Stored data
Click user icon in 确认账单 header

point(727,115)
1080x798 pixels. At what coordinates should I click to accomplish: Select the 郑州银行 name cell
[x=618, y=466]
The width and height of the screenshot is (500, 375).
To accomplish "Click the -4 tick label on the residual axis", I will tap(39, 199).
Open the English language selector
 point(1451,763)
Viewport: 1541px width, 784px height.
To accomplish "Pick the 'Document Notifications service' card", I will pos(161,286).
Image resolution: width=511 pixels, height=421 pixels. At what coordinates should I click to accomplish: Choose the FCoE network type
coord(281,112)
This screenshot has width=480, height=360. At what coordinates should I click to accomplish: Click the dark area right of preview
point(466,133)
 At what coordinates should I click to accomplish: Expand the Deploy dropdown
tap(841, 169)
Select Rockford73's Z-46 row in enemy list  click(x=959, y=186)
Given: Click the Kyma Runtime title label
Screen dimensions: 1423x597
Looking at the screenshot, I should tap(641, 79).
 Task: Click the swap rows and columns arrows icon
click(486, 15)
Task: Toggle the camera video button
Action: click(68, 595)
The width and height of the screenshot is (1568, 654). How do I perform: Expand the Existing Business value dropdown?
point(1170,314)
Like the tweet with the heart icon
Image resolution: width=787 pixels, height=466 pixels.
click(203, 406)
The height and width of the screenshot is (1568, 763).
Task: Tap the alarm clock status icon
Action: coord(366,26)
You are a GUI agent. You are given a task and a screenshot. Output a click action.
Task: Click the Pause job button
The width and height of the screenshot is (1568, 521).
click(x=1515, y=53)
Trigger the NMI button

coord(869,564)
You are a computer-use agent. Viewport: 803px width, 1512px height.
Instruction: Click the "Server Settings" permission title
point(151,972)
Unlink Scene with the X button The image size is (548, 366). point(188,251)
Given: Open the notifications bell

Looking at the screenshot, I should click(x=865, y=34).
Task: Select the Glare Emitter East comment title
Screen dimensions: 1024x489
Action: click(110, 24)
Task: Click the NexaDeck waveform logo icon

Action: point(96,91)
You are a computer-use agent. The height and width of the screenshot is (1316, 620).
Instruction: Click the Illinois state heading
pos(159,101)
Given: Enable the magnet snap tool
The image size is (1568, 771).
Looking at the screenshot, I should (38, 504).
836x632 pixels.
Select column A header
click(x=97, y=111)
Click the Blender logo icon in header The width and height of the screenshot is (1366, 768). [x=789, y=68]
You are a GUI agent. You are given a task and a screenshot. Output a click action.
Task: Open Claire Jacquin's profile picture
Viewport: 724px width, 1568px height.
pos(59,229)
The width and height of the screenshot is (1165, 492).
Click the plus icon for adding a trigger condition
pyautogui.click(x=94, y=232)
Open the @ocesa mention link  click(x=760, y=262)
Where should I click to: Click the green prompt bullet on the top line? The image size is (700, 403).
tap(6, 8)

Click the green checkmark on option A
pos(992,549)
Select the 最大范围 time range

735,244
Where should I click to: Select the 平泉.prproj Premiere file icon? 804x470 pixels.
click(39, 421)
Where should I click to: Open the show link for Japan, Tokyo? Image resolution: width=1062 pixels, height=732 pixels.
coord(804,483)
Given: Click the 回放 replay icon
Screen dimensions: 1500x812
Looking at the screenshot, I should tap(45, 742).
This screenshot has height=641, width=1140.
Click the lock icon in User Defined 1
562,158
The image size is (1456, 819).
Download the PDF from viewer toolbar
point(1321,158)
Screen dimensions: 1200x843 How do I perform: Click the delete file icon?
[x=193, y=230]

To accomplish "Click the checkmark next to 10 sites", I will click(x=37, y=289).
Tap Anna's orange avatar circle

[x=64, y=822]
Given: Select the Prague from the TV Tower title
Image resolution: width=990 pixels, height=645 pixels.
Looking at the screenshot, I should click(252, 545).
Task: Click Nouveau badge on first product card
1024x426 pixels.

EXERCISE OBJECTIVE:
Write all of the records out exactly, including every line.

SOLUTION FOR THIS PROBLEM:
Click user icon in 确认账单 header

point(727,115)
1080x798 pixels. At what coordinates should I click to accomplish: Select the 郑州银行 name cell
[x=618, y=466]
The width and height of the screenshot is (500, 375).
To accomplish "Click the -4 tick label on the residual axis", I will tap(39, 199).
Open the English language selector
 point(1451,763)
Viewport: 1541px width, 784px height.
To accomplish "Pick the 'Document Notifications service' card", I will pos(161,286).
Image resolution: width=511 pixels, height=421 pixels. At what coordinates should I click to accomplish: Choose the FCoE network type
coord(281,112)
This screenshot has width=480, height=360. At what coordinates should I click to accomplish: Click the dark area right of preview
point(466,133)
 At what coordinates should I click to accomplish: Expand the Deploy dropdown
tap(841, 169)
Select Rockford73's Z-46 row in enemy list  click(x=959, y=186)
Given: Click the Kyma Runtime title label
Screen dimensions: 1423x597
Looking at the screenshot, I should tap(641, 79).
 Task: Click the swap rows and columns arrows icon
click(486, 15)
Task: Toggle the camera video button
Action: click(68, 595)
The width and height of the screenshot is (1568, 654). How do I perform: Expand the Existing Business value dropdown?
point(1170,314)
Like the tweet with the heart icon
Image resolution: width=787 pixels, height=466 pixels.
click(203, 406)
The height and width of the screenshot is (1568, 763).
Task: Tap the alarm clock status icon
Action: coord(366,26)
You are a GUI agent. You are given a task and a screenshot. Output a click action.
Task: Click the Pause job button
The width and height of the screenshot is (1568, 521).
click(x=1515, y=53)
Trigger the NMI button

coord(869,564)
You are a computer-use agent. Viewport: 803px width, 1512px height.
Instruction: Click the "Server Settings" permission title
point(151,972)
Unlink Scene with the X button The image size is (548, 366). point(188,251)
Given: Open the notifications bell

Looking at the screenshot, I should click(x=865, y=34).
Task: Select the Glare Emitter East comment title
Screen dimensions: 1024x489
Action: click(110, 24)
Task: Click the NexaDeck waveform logo icon

Action: point(96,91)
You are a computer-use agent. The height and width of the screenshot is (1316, 620).
Instruction: Click the Illinois state heading
pos(159,101)
Given: Enable the magnet snap tool
The image size is (1568, 771).
Looking at the screenshot, I should (38, 504).
836x632 pixels.
Select column A header
click(x=97, y=111)
Click the Blender logo icon in header The width and height of the screenshot is (1366, 768). [x=789, y=68]
You are a GUI agent. You are given a task and a screenshot. Output a click action.
Task: Open Claire Jacquin's profile picture
Viewport: 724px width, 1568px height.
pos(59,229)
The width and height of the screenshot is (1165, 492).
Click the plus icon for adding a trigger condition
pyautogui.click(x=94, y=232)
Open the @ocesa mention link  click(x=760, y=262)
Where should I click to: Click the green prompt bullet on the top line? The image size is (700, 403).
tap(6, 8)

Click the green checkmark on option A
pos(992,549)
Select the 最大范围 time range

735,244
Where should I click to: Select the 平泉.prproj Premiere file icon? 804x470 pixels.
click(39, 421)
Where should I click to: Open the show link for Japan, Tokyo? Image resolution: width=1062 pixels, height=732 pixels.
coord(804,483)
Given: Click the 回放 replay icon
Screen dimensions: 1500x812
Looking at the screenshot, I should tap(45, 742).
This screenshot has height=641, width=1140.
Click the lock icon in User Defined 1
562,158
The image size is (1456, 819).
Download the PDF from viewer toolbar
point(1321,158)
Screen dimensions: 1200x843 How do I perform: Click the delete file icon?
[x=193, y=230]

To accomplish "Click the checkmark next to 10 sites", I will click(x=37, y=289).
Tap Anna's orange avatar circle

[x=64, y=822]
Given: Select the Prague from the TV Tower title
Image resolution: width=990 pixels, height=645 pixels.
Looking at the screenshot, I should click(252, 545).
Task: Click Nouveau badge on first product card
1024x426 pixels.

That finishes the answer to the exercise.